Chinese batik: fun, easy, fast, cheap and creative
The summer vacation is behind us. New courses are on the horizon. And sometimes you want to try out what you saw on vacation at home, without a course, but on your own. For example, Chinese batik from Africa: It doesn’t take much, it is not expensive or complicated, and nothing can actually go wrong. The results are all the more surprising! Also fun to do with children. Messing is allowed!
Simple and inexpensive
In a small coastal town in South Africa, large colorful cloths with African designs flew from the clothesline. They turned out not to be made by a native, but by a German who had gotten stuck in this hamlet because her husband ran the youth hostel there. There, in the open air and in the garage next to the inn, she had plenty of space to paint huge canvases. It turned out to be very easy to do. What you need doesn’t have to cost a lot, and if you don’t have a lot of space, you can adjust the format accordingly.
Why the Chinese is called batik, the German did not know. She had picked up the technology elsewhere on the continent. She used designs that she had seen around her all over Africa: giraffes, black women with baskets on their heads, colorful flowers and birds. Of course, the technique says nothing about the designs you choose; that can be anything you like. If you want to stay true to yourself and not use African motifs, choose or create your own design. But first something about the technique.
Chinese batik is comparable to the much more famous Indonesian batik and yet very different. The last requires a lot of precision and patience while you can do the first with the French battle, as it were. For Indonesian batik you need a pan in which your wax is heated, which you then move with a special pin with a reservoir for the hot wax above a fabric, preferably silk, to create a drawing or motif. With Chinese batik you do not need to heat anything, so you do not need a stove and no special pin, nor do you need to purchase expensive silk.
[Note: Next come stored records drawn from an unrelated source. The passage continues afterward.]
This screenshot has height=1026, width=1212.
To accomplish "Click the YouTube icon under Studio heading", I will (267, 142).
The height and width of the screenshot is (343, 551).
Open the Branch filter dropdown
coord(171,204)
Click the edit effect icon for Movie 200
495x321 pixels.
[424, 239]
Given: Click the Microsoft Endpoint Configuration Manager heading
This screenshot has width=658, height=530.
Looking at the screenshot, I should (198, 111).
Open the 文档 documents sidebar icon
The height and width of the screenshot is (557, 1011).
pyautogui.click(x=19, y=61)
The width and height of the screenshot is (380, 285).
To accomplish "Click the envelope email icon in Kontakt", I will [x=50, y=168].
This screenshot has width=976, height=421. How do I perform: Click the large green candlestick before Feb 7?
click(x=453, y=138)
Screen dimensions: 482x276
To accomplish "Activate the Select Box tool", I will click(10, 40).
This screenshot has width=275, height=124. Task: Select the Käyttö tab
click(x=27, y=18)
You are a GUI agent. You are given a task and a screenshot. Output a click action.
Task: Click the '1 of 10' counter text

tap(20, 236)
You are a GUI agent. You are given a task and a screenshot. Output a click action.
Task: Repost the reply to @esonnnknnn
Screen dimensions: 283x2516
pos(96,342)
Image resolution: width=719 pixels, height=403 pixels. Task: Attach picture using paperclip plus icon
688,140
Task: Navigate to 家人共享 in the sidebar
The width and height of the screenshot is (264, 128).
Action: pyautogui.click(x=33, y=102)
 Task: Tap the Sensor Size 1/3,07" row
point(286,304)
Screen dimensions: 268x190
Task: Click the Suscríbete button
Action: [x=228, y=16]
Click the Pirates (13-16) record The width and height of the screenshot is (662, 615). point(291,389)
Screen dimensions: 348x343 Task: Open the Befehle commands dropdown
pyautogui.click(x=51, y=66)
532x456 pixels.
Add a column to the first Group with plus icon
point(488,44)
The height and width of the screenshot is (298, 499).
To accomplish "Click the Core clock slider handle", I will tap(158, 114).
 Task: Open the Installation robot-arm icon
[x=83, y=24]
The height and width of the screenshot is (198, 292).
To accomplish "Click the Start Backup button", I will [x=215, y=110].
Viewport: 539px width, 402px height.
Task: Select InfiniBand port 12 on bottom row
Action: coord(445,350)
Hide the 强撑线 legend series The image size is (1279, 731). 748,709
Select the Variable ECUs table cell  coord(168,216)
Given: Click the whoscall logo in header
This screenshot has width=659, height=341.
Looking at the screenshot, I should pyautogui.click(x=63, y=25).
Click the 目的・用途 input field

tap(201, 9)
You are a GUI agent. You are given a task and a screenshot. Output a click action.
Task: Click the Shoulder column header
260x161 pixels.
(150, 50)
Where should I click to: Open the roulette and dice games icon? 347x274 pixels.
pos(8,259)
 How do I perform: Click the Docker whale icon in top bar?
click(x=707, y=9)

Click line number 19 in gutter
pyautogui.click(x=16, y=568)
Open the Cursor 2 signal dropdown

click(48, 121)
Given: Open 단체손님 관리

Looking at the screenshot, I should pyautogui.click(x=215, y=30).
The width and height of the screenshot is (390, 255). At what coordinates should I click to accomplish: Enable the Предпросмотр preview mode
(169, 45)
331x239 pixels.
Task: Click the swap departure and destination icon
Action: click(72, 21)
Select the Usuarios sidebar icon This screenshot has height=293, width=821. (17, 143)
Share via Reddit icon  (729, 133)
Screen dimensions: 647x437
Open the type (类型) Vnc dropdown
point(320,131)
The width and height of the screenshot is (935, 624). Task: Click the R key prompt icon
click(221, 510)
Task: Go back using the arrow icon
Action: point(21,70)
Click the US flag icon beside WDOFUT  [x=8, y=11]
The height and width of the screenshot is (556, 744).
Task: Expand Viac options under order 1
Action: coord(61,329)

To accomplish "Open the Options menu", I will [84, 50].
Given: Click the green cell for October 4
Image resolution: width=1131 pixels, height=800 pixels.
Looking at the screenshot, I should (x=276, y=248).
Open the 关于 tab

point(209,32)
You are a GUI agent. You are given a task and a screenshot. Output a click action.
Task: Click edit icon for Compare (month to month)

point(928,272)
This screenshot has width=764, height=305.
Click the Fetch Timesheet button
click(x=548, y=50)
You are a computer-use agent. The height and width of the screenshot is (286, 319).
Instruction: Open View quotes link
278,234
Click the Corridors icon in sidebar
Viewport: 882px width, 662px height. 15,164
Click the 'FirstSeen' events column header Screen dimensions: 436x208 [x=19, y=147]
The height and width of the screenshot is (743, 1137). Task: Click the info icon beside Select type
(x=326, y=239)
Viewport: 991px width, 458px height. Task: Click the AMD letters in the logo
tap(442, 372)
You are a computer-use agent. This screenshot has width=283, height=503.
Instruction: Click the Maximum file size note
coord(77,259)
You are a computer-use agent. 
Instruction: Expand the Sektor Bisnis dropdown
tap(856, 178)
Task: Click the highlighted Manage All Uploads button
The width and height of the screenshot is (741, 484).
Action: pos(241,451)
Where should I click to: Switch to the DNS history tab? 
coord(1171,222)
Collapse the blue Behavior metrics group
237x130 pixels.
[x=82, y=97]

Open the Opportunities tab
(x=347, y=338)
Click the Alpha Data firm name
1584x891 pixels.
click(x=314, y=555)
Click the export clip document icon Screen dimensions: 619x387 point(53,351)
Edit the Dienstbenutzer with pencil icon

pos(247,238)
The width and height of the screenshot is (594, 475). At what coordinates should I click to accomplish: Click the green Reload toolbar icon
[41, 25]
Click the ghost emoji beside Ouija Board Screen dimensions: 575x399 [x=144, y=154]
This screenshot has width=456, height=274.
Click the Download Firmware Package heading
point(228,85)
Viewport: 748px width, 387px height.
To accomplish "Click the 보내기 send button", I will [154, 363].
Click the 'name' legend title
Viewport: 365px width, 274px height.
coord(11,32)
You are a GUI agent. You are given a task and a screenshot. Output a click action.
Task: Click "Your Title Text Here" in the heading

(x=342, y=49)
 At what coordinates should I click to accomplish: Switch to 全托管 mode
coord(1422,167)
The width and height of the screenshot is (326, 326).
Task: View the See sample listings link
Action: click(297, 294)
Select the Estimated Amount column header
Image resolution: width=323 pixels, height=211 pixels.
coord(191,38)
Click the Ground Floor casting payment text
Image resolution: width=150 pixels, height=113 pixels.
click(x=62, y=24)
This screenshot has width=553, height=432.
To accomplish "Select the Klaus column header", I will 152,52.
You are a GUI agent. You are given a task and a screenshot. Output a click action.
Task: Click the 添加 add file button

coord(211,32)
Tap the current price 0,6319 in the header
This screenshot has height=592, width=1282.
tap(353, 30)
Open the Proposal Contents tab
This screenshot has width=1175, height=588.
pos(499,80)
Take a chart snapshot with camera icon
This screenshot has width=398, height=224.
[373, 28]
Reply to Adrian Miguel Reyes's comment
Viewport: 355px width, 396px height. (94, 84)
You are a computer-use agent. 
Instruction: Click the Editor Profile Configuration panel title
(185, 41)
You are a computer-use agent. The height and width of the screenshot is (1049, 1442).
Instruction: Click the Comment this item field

What you do need: one piece of white fabric from the market, for example cotton or linen. A simple stretcher. A staple gun. A few cheap brushes of different thickness (but one brush is also sufficient). Some flour and water and a Bowl stating this with a fork and spoon stirring a paste. A paste of wallpaper glue is also possible, but this is invisible after drying, making the drawing invisible, which is difficult if you want to color the canvas.
Stretch the fabric around the stretcher and staple it with the staple gun. Make some in advance if necessary sketch which you can then transfer to the fabric. This can be done with a pencil, but it is sometimes difficult to wash out of the fabric. It is therefore better directly on the fabric to paint. You do this with the brush that you dip in the paste of flour and water. Do not make the paste too thin, then the dust will not be covered, the line will flow and all your work will be in vain. You don’t have to be too fat, so you should try this out. Let the drawing dry with the paste. Already experimenting you will discover that a thin but firm layer of pasta can cause crazing. This can give a very nice effect because on the crazing, where the fabric is not covered, the paint can penetrate.
Once the paste is dry you can start painting. Use textile paint, which is unfortunately quite expensive, or acrylic paint. Your choice depends on the destination of your canvas. If you want to hang it on the wall or decorate curtains or cushions with it, it is best to use acrylic paint. However, if you want to make a shawl, or a bed cover or something else that should feel soft and preferably fall smoothly, then it is best to choose fabric paint. Both paints are machine washable, so that makes no difference.
You can now paint the paste-treated cloth in one color or in all the colors of the rainbow. One or two colors will give a strong effect if you use primary, bright shades. The white lines will stand out all the more for a nice graphic effect. Or, you choose brown tones, cool or warm tones or black. Except just with lines you can also use dots, drops and smudges work: mess around! This way you can make your batik as complex and colorful as you want.
Easy and fast
After dyeing, let the cloth dry again. This is done within an hour outside against the fence. Then follows the penultimate phase: removing the pasta. Wallpaper glue can be removed very easily with washing, but with flour and water it is more difficult: an old toothbrush offers a solution. If you have painted a large canvas, it is useful if you have one bathtub above which you can scratch away the crusts of dough. After all, it is only a matter of rinse, dry again and iron. And your Chinese batik is ready.
This can seem like a laborious process: the results are surprising and you can do it in an afternoon. Especially if you start small to explore and master the process. A great idea for a rainy weekend or the autumn holiday, on your own or with children!